*Assignment*
Go to the line containing "Open page 14 in the pagination" in the records below and print it and every following line exactly, on through the line containing "Task: Click the FROM", then stop.

*Listed records*
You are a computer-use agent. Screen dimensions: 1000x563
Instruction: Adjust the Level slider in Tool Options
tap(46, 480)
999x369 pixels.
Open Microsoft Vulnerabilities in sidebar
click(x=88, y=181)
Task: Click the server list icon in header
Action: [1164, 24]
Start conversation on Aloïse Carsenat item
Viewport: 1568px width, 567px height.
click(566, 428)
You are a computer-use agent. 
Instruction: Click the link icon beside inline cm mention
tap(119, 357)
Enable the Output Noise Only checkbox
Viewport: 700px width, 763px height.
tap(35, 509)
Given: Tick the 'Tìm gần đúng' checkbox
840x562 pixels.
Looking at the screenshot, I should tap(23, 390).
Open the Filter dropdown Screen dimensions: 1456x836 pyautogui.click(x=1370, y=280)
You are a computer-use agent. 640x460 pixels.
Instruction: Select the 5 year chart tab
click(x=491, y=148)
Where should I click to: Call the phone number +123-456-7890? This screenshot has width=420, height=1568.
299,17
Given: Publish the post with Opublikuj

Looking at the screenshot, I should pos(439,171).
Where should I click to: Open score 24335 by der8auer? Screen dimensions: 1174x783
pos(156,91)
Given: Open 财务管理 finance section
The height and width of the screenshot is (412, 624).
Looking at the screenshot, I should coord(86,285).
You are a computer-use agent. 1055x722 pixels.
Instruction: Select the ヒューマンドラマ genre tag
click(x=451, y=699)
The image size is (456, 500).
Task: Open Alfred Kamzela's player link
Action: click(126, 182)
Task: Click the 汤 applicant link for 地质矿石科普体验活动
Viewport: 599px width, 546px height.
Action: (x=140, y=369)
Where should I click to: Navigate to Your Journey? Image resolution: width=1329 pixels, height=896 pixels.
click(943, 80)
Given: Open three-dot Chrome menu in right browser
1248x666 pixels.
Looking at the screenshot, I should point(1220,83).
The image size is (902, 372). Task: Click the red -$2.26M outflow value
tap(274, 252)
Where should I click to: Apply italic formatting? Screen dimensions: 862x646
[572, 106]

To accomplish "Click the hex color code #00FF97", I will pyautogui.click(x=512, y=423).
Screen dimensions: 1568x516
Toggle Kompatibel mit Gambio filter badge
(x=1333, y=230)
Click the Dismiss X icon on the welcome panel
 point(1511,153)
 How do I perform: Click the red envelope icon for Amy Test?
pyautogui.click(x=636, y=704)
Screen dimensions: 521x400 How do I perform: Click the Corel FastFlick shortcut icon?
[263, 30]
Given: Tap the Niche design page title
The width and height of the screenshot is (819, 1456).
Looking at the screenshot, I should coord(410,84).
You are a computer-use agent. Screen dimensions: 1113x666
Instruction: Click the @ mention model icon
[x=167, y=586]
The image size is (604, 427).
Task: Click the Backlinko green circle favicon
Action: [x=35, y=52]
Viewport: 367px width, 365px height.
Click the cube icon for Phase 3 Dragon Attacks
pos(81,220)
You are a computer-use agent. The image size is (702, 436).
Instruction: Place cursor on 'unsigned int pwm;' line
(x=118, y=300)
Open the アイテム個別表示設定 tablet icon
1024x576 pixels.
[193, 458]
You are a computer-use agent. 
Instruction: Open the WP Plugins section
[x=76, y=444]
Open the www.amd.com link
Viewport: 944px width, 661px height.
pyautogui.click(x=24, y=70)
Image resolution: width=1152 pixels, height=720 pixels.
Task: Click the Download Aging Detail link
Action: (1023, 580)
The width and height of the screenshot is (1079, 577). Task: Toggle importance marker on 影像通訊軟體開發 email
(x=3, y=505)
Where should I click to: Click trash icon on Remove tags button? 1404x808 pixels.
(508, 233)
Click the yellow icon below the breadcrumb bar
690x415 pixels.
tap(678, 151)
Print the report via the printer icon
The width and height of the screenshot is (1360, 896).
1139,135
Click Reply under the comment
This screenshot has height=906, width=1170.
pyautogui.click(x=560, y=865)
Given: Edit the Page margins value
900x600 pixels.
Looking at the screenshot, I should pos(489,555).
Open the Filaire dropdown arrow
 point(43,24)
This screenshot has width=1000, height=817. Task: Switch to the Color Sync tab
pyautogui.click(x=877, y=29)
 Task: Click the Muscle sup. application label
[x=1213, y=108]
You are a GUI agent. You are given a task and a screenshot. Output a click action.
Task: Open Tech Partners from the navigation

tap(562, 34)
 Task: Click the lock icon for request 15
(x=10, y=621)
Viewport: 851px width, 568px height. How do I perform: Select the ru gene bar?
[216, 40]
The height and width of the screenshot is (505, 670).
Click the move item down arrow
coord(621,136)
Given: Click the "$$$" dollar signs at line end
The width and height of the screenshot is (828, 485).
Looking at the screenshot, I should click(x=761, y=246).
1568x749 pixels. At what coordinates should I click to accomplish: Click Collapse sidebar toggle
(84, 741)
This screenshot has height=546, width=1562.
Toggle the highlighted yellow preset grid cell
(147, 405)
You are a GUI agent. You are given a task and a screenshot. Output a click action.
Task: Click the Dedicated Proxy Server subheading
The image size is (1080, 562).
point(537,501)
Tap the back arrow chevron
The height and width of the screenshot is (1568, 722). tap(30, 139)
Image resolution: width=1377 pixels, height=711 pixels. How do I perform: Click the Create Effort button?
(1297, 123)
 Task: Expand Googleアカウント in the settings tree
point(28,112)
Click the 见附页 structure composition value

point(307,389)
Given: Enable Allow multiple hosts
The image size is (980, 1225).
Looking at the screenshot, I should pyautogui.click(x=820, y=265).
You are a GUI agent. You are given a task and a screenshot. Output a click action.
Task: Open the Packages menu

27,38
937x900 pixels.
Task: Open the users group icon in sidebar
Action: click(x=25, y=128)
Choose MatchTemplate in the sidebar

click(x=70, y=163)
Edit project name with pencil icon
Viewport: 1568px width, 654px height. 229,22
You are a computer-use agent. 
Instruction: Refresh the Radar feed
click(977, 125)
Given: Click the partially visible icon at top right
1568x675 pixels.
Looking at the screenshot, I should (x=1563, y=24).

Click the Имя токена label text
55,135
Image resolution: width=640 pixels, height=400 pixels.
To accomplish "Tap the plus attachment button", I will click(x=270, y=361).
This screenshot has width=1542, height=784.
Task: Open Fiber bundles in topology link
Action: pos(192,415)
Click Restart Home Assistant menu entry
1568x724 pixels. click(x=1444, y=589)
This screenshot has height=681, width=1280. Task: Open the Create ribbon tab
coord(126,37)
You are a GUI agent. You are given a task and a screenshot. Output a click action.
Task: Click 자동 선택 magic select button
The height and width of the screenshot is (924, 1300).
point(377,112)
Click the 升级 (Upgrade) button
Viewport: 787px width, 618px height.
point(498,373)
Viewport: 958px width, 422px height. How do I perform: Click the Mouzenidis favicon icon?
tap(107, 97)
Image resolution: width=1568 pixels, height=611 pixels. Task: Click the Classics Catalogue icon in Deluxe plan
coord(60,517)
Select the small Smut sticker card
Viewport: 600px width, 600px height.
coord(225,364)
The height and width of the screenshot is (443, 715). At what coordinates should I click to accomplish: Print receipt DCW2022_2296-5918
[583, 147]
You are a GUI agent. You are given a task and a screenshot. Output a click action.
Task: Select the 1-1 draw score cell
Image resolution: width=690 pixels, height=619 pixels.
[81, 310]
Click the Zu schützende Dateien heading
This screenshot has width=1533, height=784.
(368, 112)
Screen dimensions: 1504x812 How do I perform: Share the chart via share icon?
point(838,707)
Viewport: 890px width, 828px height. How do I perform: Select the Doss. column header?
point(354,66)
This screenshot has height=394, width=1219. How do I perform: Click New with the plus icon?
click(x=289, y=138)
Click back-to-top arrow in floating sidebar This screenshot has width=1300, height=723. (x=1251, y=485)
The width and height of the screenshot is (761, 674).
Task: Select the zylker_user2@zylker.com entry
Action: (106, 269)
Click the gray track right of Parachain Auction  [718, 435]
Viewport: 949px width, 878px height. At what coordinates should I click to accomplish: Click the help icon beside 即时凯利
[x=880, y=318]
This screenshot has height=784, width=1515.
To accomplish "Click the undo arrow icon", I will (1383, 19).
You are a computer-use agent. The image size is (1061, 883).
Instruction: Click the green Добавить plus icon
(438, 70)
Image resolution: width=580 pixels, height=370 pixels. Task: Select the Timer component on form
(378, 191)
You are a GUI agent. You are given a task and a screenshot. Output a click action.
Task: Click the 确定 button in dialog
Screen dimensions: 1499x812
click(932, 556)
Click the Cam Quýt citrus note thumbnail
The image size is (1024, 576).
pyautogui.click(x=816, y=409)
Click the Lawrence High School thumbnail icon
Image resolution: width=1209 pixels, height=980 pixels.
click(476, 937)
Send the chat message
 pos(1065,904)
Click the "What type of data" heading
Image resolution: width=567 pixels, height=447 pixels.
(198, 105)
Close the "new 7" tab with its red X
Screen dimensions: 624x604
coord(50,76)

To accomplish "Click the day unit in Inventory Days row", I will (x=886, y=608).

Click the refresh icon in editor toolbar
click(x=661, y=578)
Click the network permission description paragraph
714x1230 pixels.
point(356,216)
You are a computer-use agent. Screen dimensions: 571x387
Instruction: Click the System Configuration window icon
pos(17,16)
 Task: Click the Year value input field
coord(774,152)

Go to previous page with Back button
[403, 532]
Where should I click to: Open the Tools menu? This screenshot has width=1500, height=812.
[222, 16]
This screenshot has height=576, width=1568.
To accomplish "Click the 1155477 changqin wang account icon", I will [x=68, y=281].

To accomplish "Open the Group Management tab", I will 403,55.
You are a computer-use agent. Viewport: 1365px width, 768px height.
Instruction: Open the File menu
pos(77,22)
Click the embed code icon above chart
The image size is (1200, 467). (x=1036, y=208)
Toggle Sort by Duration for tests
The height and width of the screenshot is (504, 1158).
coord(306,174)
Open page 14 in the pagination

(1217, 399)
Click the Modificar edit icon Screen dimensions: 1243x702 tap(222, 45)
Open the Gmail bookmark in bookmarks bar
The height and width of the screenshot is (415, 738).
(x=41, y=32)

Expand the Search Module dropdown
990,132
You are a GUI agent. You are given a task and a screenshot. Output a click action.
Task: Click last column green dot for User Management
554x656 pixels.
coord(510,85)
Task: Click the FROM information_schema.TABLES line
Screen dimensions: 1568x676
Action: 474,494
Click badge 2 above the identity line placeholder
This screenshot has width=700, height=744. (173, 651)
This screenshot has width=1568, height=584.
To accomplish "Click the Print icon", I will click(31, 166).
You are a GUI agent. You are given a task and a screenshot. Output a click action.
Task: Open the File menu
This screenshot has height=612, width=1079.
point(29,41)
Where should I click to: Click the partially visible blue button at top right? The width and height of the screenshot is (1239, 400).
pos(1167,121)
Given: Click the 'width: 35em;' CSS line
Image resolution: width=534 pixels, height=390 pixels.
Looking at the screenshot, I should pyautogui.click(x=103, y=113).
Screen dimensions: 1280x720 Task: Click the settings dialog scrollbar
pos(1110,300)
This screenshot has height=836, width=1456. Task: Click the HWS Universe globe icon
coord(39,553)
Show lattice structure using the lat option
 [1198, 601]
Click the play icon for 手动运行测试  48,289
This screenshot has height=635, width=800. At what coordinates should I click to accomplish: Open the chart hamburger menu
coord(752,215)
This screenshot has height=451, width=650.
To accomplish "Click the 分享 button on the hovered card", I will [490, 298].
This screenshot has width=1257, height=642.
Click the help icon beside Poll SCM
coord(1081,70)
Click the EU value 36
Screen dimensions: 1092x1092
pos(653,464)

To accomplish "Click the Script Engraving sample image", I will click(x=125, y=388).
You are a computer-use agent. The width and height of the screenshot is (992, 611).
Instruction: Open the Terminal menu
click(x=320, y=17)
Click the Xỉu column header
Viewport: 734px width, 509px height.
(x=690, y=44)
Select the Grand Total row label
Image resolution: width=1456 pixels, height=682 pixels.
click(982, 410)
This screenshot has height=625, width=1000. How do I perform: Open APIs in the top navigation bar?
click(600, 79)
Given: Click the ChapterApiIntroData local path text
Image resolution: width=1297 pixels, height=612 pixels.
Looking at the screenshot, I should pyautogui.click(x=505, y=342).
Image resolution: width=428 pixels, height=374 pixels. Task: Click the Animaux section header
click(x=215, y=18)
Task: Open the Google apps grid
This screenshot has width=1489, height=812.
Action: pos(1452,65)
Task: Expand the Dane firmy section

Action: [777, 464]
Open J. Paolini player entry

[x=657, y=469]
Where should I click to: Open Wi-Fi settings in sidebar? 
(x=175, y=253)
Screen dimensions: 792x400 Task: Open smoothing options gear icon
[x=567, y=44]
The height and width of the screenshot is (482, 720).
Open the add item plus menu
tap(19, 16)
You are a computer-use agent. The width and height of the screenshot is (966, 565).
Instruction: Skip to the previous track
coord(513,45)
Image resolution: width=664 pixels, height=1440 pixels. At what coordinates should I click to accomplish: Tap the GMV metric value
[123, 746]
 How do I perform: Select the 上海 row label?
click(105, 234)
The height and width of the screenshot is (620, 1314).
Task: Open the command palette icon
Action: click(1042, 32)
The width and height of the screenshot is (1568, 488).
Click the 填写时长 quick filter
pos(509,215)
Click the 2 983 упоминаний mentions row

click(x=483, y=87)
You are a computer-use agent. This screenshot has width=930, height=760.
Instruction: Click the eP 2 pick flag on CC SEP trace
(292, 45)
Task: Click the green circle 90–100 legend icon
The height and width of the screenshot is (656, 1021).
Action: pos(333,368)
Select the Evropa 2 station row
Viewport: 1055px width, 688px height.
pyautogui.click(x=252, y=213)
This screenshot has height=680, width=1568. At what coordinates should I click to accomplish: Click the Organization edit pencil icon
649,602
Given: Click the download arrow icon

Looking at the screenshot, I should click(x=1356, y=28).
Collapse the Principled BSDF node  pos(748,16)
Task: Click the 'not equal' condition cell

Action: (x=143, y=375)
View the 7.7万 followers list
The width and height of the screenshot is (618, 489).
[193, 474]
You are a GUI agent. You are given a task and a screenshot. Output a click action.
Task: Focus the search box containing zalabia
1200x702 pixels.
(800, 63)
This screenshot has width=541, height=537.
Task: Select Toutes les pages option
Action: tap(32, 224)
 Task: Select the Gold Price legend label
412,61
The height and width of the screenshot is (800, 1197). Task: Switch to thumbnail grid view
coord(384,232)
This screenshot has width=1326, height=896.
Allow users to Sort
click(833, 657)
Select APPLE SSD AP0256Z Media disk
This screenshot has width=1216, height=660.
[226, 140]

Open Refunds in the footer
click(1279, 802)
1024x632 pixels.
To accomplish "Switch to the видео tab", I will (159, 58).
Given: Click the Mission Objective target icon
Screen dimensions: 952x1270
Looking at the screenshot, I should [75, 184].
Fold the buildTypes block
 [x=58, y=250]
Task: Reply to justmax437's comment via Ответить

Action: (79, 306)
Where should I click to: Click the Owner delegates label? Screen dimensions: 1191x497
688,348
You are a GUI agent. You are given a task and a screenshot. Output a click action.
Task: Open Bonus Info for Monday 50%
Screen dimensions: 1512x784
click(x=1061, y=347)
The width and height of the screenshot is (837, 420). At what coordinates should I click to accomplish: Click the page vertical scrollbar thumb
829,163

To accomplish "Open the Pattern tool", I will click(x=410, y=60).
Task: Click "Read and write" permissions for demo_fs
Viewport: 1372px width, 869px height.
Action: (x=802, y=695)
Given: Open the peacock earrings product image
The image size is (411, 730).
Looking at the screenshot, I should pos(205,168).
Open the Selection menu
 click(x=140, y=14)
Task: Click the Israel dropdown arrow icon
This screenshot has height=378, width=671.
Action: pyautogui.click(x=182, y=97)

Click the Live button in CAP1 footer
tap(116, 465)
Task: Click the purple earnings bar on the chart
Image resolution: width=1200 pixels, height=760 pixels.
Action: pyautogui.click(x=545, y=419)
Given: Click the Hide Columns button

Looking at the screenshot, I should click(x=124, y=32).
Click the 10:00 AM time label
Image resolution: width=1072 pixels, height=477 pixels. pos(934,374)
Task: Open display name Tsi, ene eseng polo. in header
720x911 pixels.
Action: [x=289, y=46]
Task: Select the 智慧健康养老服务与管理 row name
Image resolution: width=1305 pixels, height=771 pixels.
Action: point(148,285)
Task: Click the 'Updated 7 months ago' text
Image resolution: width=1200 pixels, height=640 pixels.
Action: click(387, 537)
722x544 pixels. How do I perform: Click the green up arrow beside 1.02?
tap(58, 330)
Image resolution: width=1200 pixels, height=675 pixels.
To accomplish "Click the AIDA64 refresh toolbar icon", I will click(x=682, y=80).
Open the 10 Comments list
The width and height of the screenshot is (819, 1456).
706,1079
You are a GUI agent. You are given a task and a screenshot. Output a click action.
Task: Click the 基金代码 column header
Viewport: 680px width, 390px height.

*Completed task*
Open page 14 in the pagination

(1217, 399)
Click the Modificar edit icon Screen dimensions: 1243x702 tap(222, 45)
Open the Gmail bookmark in bookmarks bar
The height and width of the screenshot is (415, 738).
(x=41, y=32)

Expand the Search Module dropdown
990,132
You are a GUI agent. You are given a task and a screenshot. Output a click action.
Task: Click last column green dot for User Management
554x656 pixels.
coord(510,85)
Task: Click the FROM information_schema.TABLES line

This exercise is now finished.